*** RECORDS PROVIDED ***

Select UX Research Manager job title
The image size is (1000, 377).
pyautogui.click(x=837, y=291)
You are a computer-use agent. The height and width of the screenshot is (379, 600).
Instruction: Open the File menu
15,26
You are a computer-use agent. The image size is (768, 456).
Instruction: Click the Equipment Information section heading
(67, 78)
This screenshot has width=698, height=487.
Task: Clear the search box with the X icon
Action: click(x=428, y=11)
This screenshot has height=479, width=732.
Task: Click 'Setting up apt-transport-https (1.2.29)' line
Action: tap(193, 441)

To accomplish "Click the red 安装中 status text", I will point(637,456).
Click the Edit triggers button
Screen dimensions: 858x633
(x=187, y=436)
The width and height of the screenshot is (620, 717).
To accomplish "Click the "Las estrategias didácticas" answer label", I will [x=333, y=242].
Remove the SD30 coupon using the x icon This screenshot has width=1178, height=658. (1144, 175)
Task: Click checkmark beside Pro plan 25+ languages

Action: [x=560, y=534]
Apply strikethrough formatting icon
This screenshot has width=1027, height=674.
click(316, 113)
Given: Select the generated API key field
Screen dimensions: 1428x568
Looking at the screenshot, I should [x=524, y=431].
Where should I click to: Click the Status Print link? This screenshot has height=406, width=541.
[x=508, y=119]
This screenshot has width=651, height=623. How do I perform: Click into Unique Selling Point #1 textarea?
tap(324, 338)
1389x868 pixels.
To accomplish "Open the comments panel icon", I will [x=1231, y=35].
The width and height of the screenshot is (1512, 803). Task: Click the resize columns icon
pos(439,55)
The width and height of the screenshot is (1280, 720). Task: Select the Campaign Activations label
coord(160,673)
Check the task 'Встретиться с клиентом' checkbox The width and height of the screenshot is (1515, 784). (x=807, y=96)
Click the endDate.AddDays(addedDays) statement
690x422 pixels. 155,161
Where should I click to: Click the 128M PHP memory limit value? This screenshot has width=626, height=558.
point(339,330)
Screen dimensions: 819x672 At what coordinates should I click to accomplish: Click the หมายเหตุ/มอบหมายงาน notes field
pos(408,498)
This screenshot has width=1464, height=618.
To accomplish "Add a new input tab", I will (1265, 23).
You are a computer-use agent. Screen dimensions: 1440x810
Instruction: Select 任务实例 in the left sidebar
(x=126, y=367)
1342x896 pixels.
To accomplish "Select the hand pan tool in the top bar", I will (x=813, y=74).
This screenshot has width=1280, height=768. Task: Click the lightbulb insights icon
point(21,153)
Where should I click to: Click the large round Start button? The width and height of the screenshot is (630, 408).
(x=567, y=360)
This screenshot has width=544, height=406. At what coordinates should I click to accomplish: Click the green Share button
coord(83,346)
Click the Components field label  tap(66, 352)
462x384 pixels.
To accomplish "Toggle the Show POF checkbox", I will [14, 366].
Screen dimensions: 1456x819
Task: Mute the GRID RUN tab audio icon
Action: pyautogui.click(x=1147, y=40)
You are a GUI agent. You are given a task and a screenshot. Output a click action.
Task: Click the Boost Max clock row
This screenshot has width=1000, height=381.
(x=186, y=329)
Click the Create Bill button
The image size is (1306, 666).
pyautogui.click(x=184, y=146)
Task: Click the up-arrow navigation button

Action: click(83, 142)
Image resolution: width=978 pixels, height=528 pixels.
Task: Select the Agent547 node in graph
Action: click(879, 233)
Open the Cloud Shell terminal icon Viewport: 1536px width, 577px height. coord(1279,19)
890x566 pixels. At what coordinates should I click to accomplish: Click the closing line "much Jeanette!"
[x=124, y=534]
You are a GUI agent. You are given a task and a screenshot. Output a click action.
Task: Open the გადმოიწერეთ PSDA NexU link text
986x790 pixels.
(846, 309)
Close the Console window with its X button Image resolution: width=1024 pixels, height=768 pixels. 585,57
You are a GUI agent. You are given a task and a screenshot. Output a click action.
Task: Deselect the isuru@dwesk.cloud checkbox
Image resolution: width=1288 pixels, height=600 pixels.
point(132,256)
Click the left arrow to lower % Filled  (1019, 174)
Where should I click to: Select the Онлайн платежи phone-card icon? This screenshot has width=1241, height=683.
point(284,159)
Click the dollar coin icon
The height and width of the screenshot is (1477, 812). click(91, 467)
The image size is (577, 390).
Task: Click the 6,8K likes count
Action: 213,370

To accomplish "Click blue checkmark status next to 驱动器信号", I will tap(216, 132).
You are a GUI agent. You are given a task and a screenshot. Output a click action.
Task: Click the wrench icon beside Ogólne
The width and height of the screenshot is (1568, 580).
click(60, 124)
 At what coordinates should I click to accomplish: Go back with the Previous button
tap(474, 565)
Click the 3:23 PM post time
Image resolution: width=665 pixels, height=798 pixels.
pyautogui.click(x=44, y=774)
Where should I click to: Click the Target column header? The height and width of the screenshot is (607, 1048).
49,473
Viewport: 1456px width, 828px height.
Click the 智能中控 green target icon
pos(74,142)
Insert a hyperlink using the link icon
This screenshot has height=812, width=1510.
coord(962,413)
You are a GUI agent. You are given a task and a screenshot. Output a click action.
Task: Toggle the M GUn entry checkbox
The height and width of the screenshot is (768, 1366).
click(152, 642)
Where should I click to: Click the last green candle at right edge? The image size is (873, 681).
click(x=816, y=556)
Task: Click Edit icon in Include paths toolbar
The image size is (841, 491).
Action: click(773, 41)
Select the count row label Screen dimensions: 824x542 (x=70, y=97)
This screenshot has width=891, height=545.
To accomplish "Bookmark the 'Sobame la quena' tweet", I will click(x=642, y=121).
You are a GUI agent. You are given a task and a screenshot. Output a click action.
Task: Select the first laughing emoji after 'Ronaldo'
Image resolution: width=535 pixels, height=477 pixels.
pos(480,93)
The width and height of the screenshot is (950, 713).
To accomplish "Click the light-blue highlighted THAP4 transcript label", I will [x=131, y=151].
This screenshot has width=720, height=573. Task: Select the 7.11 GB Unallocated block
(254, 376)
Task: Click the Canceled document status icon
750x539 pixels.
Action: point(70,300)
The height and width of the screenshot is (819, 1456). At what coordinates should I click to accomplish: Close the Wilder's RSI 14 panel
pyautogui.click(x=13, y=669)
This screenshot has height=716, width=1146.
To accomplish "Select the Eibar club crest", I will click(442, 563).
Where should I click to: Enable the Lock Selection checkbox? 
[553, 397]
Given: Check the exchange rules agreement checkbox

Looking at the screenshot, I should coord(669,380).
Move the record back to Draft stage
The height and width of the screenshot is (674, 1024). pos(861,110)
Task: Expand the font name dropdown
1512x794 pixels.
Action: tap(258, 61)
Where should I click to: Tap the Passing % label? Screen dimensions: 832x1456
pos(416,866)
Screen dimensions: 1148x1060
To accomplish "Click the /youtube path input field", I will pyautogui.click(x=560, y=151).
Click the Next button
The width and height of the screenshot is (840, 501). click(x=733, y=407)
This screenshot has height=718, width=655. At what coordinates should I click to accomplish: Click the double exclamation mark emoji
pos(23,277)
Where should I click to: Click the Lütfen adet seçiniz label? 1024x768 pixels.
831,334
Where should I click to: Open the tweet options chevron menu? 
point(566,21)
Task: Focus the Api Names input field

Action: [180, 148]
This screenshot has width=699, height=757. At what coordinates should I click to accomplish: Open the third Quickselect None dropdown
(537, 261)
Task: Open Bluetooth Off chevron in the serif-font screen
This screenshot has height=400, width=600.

*** End of RECORDS PROVIDED ***

■ **PROBLEM**
Give back all of the data exactly, with every line intact.

■ **COMPLETED TASK**
Select UX Research Manager job title
The image size is (1000, 377).
pyautogui.click(x=837, y=291)
You are a computer-use agent. The height and width of the screenshot is (379, 600).
Instruction: Open the File menu
15,26
You are a computer-use agent. The image size is (768, 456).
Instruction: Click the Equipment Information section heading
(67, 78)
This screenshot has width=698, height=487.
Task: Clear the search box with the X icon
Action: click(x=428, y=11)
This screenshot has height=479, width=732.
Task: Click 'Setting up apt-transport-https (1.2.29)' line
Action: tap(193, 441)

To accomplish "Click the red 安装中 status text", I will point(637,456).
Click the Edit triggers button
Screen dimensions: 858x633
(x=187, y=436)
The width and height of the screenshot is (620, 717).
To accomplish "Click the "Las estrategias didácticas" answer label", I will [x=333, y=242].
Remove the SD30 coupon using the x icon This screenshot has width=1178, height=658. (1144, 175)
Task: Click checkmark beside Pro plan 25+ languages

Action: [x=560, y=534]
Apply strikethrough formatting icon
This screenshot has width=1027, height=674.
click(316, 113)
Given: Select the generated API key field
Screen dimensions: 1428x568
Looking at the screenshot, I should [x=524, y=431].
Where should I click to: Click the Status Print link? This screenshot has height=406, width=541.
[x=508, y=119]
This screenshot has width=651, height=623. How do I perform: Click into Unique Selling Point #1 textarea?
tap(324, 338)
1389x868 pixels.
To accomplish "Open the comments panel icon", I will [x=1231, y=35].
The width and height of the screenshot is (1512, 803). Task: Click the resize columns icon
pos(439,55)
The width and height of the screenshot is (1280, 720). Task: Select the Campaign Activations label
coord(160,673)
Check the task 'Встретиться с клиентом' checkbox The width and height of the screenshot is (1515, 784). (x=807, y=96)
Click the endDate.AddDays(addedDays) statement
690x422 pixels. 155,161
Where should I click to: Click the 128M PHP memory limit value? This screenshot has width=626, height=558.
point(339,330)
Screen dimensions: 819x672 At what coordinates should I click to accomplish: Click the หมายเหตุ/มอบหมายงาน notes field
pos(408,498)
This screenshot has width=1464, height=618.
To accomplish "Add a new input tab", I will (1265, 23).
You are a computer-use agent. Screen dimensions: 1440x810
Instruction: Select 任务实例 in the left sidebar
(x=126, y=367)
1342x896 pixels.
To accomplish "Select the hand pan tool in the top bar", I will (x=813, y=74).
This screenshot has width=1280, height=768. Task: Click the lightbulb insights icon
point(21,153)
Where should I click to: Click the large round Start button? The width and height of the screenshot is (630, 408).
(x=567, y=360)
This screenshot has width=544, height=406. At what coordinates should I click to accomplish: Click the green Share button
coord(83,346)
Click the Components field label  tap(66, 352)
462x384 pixels.
To accomplish "Toggle the Show POF checkbox", I will [14, 366].
Screen dimensions: 1456x819
Task: Mute the GRID RUN tab audio icon
Action: pyautogui.click(x=1147, y=40)
You are a GUI agent. You are given a task and a screenshot. Output a click action.
Task: Click the Boost Max clock row
This screenshot has width=1000, height=381.
(x=186, y=329)
Click the Create Bill button
The image size is (1306, 666).
pyautogui.click(x=184, y=146)
Task: Click the up-arrow navigation button

Action: click(83, 142)
Image resolution: width=978 pixels, height=528 pixels.
Task: Select the Agent547 node in graph
Action: click(879, 233)
Open the Cloud Shell terminal icon Viewport: 1536px width, 577px height. coord(1279,19)
890x566 pixels. At what coordinates should I click to accomplish: Click the closing line "much Jeanette!"
[x=124, y=534]
You are a GUI agent. You are given a task and a screenshot. Output a click action.
Task: Open the გადმოიწერეთ PSDA NexU link text
986x790 pixels.
(846, 309)
Close the Console window with its X button Image resolution: width=1024 pixels, height=768 pixels. 585,57
You are a GUI agent. You are given a task and a screenshot. Output a click action.
Task: Deselect the isuru@dwesk.cloud checkbox
Image resolution: width=1288 pixels, height=600 pixels.
point(132,256)
Click the left arrow to lower % Filled  (1019, 174)
Where should I click to: Select the Онлайн платежи phone-card icon? This screenshot has width=1241, height=683.
point(284,159)
Click the dollar coin icon
The height and width of the screenshot is (1477, 812). click(91, 467)
The image size is (577, 390).
Task: Click the 6,8K likes count
Action: 213,370

To accomplish "Click blue checkmark status next to 驱动器信号", I will tap(216, 132).
You are a GUI agent. You are given a task and a screenshot. Output a click action.
Task: Click the wrench icon beside Ogólne
The width and height of the screenshot is (1568, 580).
click(60, 124)
 At what coordinates should I click to accomplish: Go back with the Previous button
tap(474, 565)
Click the 3:23 PM post time
Image resolution: width=665 pixels, height=798 pixels.
pyautogui.click(x=44, y=774)
Where should I click to: Click the Target column header? The height and width of the screenshot is (607, 1048).
49,473
Viewport: 1456px width, 828px height.
Click the 智能中控 green target icon
pos(74,142)
Insert a hyperlink using the link icon
This screenshot has height=812, width=1510.
coord(962,413)
You are a GUI agent. You are given a task and a screenshot. Output a click action.
Task: Toggle the M GUn entry checkbox
The height and width of the screenshot is (768, 1366).
click(152, 642)
Where should I click to: Click the last green candle at right edge? The image size is (873, 681).
click(x=816, y=556)
Task: Click Edit icon in Include paths toolbar
The image size is (841, 491).
Action: click(773, 41)
Select the count row label Screen dimensions: 824x542 (x=70, y=97)
This screenshot has width=891, height=545.
To accomplish "Bookmark the 'Sobame la quena' tweet", I will click(x=642, y=121).
You are a GUI agent. You are given a task and a screenshot. Output a click action.
Task: Select the first laughing emoji after 'Ronaldo'
Image resolution: width=535 pixels, height=477 pixels.
pos(480,93)
The width and height of the screenshot is (950, 713).
To accomplish "Click the light-blue highlighted THAP4 transcript label", I will [x=131, y=151].
This screenshot has width=720, height=573. Task: Select the 7.11 GB Unallocated block
(254, 376)
Task: Click the Canceled document status icon
750x539 pixels.
Action: point(70,300)
The height and width of the screenshot is (819, 1456). At what coordinates should I click to accomplish: Close the Wilder's RSI 14 panel
pyautogui.click(x=13, y=669)
This screenshot has height=716, width=1146.
To accomplish "Select the Eibar club crest", I will click(442, 563).
Where should I click to: Enable the Lock Selection checkbox? 
[553, 397]
Given: Check the exchange rules agreement checkbox

Looking at the screenshot, I should coord(669,380).
Move the record back to Draft stage
The height and width of the screenshot is (674, 1024). pos(861,110)
Task: Expand the font name dropdown
1512x794 pixels.
Action: tap(258, 61)
Where should I click to: Tap the Passing % label? Screen dimensions: 832x1456
pos(416,866)
Screen dimensions: 1148x1060
To accomplish "Click the /youtube path input field", I will pyautogui.click(x=560, y=151).
Click the Next button
The width and height of the screenshot is (840, 501). click(x=733, y=407)
This screenshot has height=718, width=655. At what coordinates should I click to accomplish: Click the double exclamation mark emoji
pos(23,277)
Where should I click to: Click the Lütfen adet seçiniz label? 1024x768 pixels.
831,334
Where should I click to: Open the tweet options chevron menu? 
point(566,21)
Task: Focus the Api Names input field

Action: [180, 148]
This screenshot has width=699, height=757. At what coordinates should I click to accomplish: Open the third Quickselect None dropdown
(537, 261)
Task: Open Bluetooth Off chevron in the serif-font screen
This screenshot has height=400, width=600.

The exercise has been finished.